• **What is required**
Arrange the items, from the first line through the line containing "will tap(127, 105).", as a JSON list of strings with one string per line, omitting blank lines.

-*-*-

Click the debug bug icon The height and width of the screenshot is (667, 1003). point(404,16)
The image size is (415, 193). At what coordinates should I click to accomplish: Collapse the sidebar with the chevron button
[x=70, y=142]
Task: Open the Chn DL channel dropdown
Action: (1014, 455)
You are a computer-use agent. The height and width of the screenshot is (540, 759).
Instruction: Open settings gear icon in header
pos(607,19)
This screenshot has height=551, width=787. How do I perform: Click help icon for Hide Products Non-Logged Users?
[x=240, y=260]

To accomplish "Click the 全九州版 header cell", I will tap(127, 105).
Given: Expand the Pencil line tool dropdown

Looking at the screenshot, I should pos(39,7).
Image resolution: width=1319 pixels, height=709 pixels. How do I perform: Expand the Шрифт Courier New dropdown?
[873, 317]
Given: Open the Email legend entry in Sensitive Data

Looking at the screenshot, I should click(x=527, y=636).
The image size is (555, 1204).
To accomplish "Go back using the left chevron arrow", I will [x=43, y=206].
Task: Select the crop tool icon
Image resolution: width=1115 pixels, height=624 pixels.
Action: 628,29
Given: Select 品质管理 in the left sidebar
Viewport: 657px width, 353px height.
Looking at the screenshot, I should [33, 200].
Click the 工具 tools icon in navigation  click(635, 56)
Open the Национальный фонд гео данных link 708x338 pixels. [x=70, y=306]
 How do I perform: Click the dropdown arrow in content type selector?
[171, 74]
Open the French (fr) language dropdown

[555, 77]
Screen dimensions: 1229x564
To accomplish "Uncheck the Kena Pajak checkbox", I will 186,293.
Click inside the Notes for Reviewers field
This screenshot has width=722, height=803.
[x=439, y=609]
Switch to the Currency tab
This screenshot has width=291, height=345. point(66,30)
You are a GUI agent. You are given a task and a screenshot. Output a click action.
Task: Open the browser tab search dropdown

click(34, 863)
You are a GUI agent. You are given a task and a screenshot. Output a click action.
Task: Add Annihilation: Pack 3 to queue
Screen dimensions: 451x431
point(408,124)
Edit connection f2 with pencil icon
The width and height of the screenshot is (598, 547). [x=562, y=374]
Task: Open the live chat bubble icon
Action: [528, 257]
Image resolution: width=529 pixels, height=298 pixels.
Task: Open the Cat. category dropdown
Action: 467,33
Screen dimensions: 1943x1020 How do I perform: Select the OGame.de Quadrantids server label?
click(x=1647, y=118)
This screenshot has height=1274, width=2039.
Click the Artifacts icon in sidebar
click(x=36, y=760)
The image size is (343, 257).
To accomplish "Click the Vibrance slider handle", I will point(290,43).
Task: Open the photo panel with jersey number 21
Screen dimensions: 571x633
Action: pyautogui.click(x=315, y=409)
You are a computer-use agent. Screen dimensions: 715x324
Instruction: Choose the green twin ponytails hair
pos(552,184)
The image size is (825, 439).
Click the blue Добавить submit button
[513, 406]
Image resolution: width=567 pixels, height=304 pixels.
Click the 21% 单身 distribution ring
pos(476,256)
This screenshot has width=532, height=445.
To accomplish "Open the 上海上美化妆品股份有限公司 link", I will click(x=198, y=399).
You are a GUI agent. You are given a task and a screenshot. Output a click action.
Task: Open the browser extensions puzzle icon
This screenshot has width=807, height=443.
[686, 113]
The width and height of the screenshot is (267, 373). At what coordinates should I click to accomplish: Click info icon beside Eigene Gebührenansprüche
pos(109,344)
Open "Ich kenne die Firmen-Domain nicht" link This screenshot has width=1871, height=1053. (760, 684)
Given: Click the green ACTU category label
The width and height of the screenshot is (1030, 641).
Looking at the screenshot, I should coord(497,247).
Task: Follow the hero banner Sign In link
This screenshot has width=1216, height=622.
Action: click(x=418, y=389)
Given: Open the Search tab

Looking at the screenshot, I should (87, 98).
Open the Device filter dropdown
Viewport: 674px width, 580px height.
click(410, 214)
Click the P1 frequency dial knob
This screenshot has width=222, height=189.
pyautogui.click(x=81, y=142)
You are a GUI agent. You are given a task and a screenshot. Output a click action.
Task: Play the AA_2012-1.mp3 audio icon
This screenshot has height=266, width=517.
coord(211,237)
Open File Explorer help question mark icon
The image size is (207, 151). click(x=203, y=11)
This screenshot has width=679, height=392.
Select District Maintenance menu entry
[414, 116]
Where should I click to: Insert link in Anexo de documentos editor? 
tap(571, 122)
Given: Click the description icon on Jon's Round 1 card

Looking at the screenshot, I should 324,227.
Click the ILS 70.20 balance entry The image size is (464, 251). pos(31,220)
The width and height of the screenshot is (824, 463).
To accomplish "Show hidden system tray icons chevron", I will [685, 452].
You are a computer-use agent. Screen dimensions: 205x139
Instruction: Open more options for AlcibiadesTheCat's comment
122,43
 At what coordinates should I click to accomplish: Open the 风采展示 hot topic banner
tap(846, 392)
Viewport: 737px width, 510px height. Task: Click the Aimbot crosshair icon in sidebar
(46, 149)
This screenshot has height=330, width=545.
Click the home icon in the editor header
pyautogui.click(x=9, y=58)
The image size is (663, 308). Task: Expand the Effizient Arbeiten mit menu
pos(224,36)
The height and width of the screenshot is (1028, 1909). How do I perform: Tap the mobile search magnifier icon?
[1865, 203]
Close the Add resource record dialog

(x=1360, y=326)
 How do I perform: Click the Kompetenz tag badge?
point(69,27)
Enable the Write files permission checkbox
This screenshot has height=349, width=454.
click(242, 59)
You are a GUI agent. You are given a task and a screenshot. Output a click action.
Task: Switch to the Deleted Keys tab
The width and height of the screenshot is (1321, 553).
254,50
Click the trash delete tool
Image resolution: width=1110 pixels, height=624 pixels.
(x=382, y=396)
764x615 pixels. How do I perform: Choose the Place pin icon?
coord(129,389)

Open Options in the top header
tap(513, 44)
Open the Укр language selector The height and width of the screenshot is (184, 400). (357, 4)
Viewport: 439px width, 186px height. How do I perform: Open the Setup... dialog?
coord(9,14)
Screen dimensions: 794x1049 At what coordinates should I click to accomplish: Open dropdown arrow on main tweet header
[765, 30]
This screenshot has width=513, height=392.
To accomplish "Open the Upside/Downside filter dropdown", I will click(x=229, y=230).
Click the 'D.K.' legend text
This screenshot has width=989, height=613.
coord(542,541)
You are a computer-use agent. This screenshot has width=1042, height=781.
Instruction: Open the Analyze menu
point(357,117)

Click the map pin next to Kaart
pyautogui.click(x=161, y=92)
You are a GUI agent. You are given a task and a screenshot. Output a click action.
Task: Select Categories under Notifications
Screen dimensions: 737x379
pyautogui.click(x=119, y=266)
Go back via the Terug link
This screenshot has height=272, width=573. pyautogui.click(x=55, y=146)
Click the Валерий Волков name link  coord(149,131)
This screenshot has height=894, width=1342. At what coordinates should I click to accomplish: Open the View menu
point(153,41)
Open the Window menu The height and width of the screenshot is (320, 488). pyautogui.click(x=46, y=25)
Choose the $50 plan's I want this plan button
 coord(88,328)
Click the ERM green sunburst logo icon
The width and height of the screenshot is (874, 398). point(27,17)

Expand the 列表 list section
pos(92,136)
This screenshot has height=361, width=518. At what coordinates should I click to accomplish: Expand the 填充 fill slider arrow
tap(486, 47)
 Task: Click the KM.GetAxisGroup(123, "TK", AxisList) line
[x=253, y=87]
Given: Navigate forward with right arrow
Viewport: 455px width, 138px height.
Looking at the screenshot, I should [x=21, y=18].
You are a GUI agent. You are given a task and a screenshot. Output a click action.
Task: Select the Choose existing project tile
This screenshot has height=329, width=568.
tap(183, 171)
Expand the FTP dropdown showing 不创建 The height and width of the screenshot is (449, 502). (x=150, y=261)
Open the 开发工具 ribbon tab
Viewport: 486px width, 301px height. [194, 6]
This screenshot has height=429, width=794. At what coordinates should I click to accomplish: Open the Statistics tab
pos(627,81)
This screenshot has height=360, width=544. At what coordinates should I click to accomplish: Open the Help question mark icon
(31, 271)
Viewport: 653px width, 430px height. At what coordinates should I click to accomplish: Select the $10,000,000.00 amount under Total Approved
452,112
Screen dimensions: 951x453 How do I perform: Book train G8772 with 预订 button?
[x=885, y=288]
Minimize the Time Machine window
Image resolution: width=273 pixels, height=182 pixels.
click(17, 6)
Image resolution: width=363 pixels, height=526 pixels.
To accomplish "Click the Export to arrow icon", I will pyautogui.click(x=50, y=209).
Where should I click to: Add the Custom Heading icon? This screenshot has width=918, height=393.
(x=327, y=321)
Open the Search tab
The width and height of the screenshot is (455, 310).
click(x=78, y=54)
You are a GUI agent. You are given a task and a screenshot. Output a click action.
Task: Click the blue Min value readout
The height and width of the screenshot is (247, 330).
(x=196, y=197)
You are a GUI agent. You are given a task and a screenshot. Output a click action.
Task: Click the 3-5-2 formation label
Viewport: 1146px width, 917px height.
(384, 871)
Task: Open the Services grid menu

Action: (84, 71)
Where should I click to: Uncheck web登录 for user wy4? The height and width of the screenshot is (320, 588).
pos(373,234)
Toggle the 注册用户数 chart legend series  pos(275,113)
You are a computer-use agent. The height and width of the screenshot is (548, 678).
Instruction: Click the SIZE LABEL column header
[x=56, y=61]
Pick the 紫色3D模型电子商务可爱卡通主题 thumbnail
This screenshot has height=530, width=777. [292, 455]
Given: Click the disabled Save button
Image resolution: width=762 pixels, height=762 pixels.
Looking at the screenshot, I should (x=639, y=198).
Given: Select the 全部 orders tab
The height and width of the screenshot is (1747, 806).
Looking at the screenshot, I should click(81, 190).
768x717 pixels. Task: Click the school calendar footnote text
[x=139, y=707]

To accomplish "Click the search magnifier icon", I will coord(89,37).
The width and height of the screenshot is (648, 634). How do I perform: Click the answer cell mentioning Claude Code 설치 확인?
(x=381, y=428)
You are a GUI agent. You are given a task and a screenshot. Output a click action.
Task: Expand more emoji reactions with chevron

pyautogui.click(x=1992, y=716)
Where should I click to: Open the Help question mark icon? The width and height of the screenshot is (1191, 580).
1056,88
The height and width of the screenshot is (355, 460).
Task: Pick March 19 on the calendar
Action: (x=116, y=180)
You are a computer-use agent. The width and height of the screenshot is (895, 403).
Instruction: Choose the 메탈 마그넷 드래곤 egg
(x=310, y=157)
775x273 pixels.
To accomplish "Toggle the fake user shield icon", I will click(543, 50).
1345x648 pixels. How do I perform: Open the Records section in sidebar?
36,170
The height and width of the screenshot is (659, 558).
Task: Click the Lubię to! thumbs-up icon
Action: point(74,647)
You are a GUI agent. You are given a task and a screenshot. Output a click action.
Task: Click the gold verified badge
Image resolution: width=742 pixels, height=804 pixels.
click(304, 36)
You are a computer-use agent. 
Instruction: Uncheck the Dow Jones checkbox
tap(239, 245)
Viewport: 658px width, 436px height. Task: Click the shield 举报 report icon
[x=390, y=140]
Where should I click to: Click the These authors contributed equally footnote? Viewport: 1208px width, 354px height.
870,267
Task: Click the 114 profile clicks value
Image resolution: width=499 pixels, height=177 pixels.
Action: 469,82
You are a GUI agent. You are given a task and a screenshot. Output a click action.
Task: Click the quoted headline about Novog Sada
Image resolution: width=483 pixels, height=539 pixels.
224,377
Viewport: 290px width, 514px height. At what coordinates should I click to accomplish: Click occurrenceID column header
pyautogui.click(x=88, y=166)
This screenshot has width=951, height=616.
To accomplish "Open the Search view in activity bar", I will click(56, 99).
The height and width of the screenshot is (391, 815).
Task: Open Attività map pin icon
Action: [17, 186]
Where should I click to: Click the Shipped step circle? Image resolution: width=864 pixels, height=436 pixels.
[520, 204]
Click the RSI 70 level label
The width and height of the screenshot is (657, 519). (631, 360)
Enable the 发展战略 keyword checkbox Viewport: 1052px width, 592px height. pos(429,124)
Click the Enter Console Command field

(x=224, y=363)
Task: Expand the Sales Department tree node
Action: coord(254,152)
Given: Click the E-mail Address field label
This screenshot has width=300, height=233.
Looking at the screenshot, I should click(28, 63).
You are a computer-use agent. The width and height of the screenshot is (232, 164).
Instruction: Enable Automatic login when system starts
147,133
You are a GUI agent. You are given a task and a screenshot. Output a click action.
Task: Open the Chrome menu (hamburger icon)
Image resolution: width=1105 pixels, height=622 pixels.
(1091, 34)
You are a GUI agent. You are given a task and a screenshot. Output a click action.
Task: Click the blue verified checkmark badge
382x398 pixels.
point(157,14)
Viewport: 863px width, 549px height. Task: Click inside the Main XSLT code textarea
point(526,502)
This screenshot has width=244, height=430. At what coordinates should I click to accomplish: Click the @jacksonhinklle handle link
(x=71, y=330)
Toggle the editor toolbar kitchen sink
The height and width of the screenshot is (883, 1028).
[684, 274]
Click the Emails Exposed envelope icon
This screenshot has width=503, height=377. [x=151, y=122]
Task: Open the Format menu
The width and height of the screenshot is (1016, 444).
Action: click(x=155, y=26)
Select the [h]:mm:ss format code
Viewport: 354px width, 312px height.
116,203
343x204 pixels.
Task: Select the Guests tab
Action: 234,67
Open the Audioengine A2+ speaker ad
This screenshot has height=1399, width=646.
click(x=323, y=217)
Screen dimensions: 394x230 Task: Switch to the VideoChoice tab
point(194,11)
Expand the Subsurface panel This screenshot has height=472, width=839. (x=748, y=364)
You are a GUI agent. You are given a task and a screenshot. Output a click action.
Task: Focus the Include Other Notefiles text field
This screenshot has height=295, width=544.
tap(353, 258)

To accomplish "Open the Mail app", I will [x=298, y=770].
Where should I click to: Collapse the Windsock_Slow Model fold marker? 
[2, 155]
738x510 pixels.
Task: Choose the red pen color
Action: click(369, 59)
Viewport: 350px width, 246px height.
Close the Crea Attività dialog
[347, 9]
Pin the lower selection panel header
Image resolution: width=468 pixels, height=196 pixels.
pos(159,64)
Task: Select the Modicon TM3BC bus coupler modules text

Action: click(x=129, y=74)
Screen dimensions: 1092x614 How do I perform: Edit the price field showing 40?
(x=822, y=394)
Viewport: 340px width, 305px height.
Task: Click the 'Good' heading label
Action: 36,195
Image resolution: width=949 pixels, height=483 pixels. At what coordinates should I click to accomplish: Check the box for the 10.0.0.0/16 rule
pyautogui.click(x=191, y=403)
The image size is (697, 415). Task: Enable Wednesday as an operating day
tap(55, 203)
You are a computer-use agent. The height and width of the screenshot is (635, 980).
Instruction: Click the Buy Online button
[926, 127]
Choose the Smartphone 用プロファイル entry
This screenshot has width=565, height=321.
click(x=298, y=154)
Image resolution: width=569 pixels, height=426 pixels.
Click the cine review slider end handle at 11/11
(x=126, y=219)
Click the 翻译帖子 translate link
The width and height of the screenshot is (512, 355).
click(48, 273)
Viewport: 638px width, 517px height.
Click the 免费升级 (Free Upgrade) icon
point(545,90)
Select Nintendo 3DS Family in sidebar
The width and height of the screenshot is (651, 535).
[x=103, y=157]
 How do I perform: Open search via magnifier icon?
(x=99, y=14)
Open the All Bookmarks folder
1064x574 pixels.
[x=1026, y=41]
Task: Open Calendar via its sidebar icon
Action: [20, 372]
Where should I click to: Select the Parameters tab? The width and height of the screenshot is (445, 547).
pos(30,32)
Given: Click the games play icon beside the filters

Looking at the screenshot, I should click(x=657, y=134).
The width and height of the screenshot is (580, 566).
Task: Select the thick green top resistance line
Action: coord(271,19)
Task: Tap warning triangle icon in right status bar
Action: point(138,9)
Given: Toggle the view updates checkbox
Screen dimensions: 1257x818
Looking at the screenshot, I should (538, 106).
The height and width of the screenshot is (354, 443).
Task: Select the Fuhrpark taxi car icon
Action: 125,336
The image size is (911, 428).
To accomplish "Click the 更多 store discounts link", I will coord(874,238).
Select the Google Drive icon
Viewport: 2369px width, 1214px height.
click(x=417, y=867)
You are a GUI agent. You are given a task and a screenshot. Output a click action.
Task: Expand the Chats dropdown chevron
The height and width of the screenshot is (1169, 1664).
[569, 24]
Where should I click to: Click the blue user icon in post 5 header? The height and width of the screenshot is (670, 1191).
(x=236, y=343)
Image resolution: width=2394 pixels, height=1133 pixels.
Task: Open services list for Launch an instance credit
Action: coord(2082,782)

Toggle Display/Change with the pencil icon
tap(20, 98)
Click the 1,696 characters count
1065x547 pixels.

-*-*-

• **Solution below**
[
  "Click the debug bug icon The height and width of the screenshot is (667, 1003). point(404,16)",
  "The image size is (415, 193). At what coordinates should I click to accomplish: Collapse the sidebar with the chevron button",
  "[x=70, y=142]",
  "Task: Open the Chn DL channel dropdown",
  "Action: (1014, 455)",
  "You are a computer-use agent. The height and width of the screenshot is (540, 759).",
  "Instruction: Open settings gear icon in header",
  "pos(607,19)",
  "This screenshot has height=551, width=787. How do I perform: Click help icon for Hide Products Non-Logged Users?",
  "[x=240, y=260]",
  "To accomplish \"Click the 全九州版 header cell\", I will tap(127, 105)."
]